Descentralização da Saúde em Portugal: Transferência de Competências ou de Encargos?
Administrador hospitalar

Descentralização da Saúde em Portugal: Transferência de Competências ou de Encargos?

Nos últimos anos, a descentralização tem sido apresentada como uma das bandeiras de reforma do Estado português. No papel, pretende aproximar os serviços públicos das populações, reforçar o poder dos municípios e tornar a gestão mais eficiente. Na saúde, esta transformação ganhou corpo com o Decreto-Lei n.º 23/2019, que transfere algumas competências do Ministério da Saúde para as autarquias. Mas afinal: estamos perante uma verdadeira reforma ou apenas uma redistribuição de encargos?

O que mudou?

De acordo com a lei, os municípios passaram a assumir responsabilidades ligadas a infraestruturas, manutenção de equipamentos, transportes e assistentes operacionais. Em contrapartida, a gestão clínica e técnica permanece no Serviço Nacional de Saúde (SNS). Na prática, isto significa que as câmaras municipais passaram a gerir edifícios, contas da luz e da água, limpeza e vigilância. Mas continuam sem poder decidir sobre a organização da resposta clínica ou sobre a forma como os cuidados são prestados.

As promessas

Entre as vantagens apontadas estão:

  • maior proximidade às necessidades locais;
  • gestão mais ágil das infraestruturas;
  • responsabilização política dos autarcas.

As fragilidades

Contudo, também existem riscos evidentes:

  • Quebra da cadeia de comando — Uma gestão eficaz exige uma linha clara de autoridade. Com responsabilidades repartidas, a coordenação pode tornar-se mais difícil.
  • Mais burocracia — Para articular esferas clínica e logística, a lei prevê múltiplos órgãos de governação partilhada (Conselho Municipal de Saúde, Comissão de Acompanhamento, entre outros). O risco é criar mais reuniões do que soluções.
  • Subfinanciamento — As verbas transferidas podem ser insuficientes, sobretudo para edifícios degradados. Em muitos casos, os municípios herdam encargos sem garantias de recursos adequados.
  • Participação limitada — Embora exista a Estratégia Municipal de Saúde, esta tem de alinhar-se com planos nacionais e regionais. Assim, a autonomia local acaba por restringir-se à esfera logística, não à definição da política de saúde.

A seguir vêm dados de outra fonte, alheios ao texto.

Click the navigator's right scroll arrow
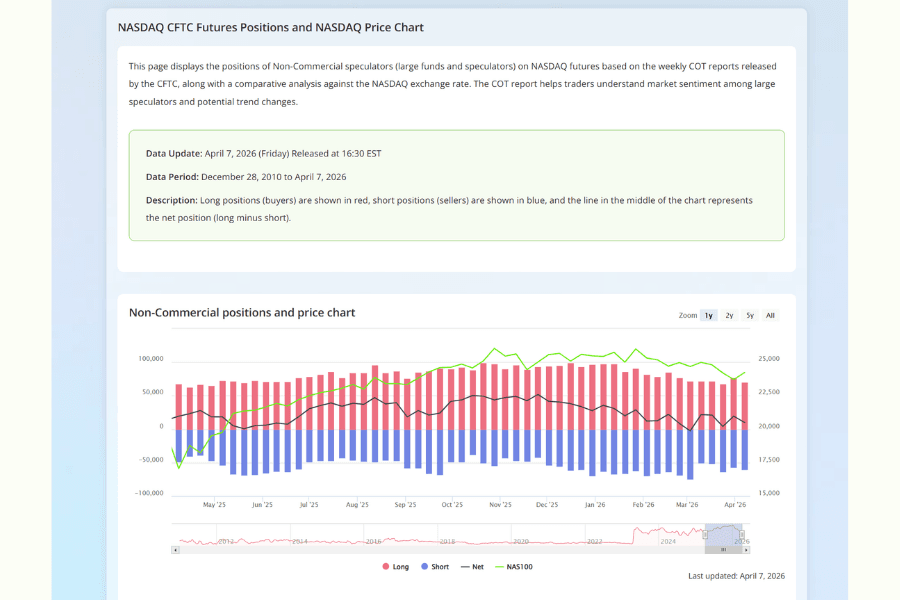point(746,549)
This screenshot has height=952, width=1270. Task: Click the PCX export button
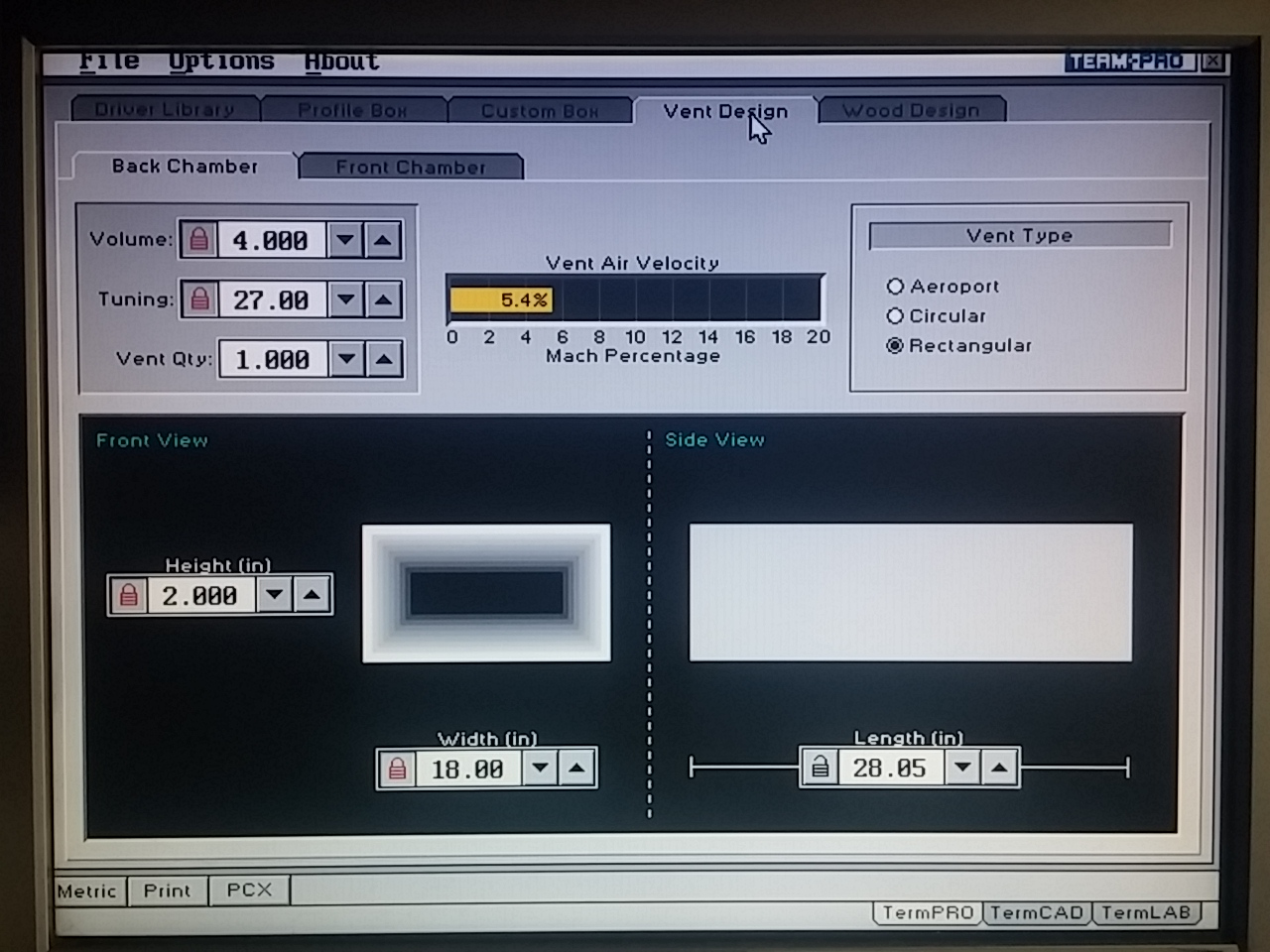249,890
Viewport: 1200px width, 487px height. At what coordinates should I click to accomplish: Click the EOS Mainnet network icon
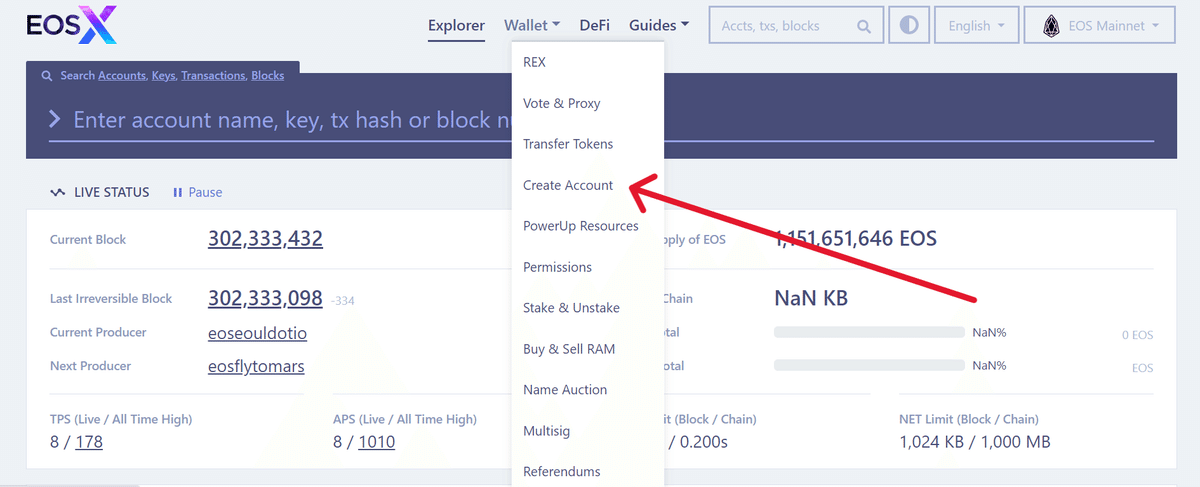(x=1051, y=26)
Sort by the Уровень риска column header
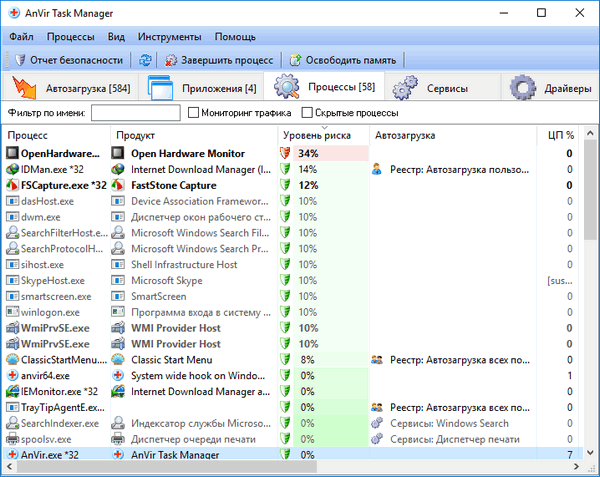Screen dimensions: 600x477 (317, 134)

O que fazem outros países?

A Europa mostra diferentes caminhos:

  • Países Baixos: municípios assumem cuidados continuados e sociais.
  • Noruega: municípios gerem cuidados primários; regiões, os cuidados especializados.
  • Itália: regiões têm autonomia, mas isso gerou disparidades na qualidade e acessibilidade.
  • Dinamarca: modelo partilhado – Estado regula, regiões gerem hospitais e ambulatório, municípios asseguram cuidados continuados e reabilitação.
  • Suécia: três níveis de governação (nacional, regional, municipal), com responsabilidades claras em cada um.

Em comparação, Portugal preferiu uma abordagem cautelosa, limitando-se a transferir encargos logísticos. Resultado: as câmaras municipais tornaram-se gestores de meios, mas não atores de governação clínica.

E agora?

É inegável que o processo de descentralização já começou e dificilmente terá marcha atrás. A verdadeira questão é: queremos municípios apenas como administradores de edifícios e contas de eletricidade ou como parceiros ativos na governação da saúde? Se a descentralização é irreversível, será necessário repensar os mecanismos de coordenação da prestação e financiamento. Só assim deixará de ser um mero exercício de redistribuição de encargos e poderá traduzir-se em ganhos reais para os cidadãos e para o SNS.